** About this task **
Each line below that carries the string "computer" must appear in the answer.

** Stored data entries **
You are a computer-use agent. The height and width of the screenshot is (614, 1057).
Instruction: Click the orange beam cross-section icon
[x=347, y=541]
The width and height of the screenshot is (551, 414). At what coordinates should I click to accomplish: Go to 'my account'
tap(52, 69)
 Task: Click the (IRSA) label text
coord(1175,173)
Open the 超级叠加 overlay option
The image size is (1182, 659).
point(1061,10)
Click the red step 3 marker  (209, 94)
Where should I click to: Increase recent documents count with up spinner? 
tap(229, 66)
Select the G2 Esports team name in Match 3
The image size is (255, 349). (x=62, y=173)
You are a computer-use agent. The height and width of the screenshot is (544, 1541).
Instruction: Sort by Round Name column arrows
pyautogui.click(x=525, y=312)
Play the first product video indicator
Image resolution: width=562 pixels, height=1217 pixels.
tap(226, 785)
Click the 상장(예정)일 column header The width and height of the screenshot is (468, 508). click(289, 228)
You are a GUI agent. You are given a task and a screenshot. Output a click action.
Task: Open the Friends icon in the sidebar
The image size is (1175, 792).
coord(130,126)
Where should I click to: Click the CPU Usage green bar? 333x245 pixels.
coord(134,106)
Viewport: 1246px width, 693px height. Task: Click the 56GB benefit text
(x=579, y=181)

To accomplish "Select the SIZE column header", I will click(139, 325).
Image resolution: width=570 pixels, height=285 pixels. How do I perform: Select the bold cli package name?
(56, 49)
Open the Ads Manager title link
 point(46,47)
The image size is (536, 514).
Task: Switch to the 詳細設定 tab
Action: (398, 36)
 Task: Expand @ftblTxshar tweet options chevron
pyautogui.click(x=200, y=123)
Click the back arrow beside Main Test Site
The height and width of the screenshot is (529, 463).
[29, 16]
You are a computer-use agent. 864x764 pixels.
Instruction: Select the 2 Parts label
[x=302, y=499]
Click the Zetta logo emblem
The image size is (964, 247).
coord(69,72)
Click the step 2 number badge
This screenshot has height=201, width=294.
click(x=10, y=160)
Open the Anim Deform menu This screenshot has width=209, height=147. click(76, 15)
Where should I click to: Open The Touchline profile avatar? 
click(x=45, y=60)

** Written answer **
You are a computer-use agent. The height and width of the screenshot is (614, 1057).
You are a computer-use agent. The height and width of the screenshot is (544, 1541).
You are a computer-use agent. 864x764 pixels.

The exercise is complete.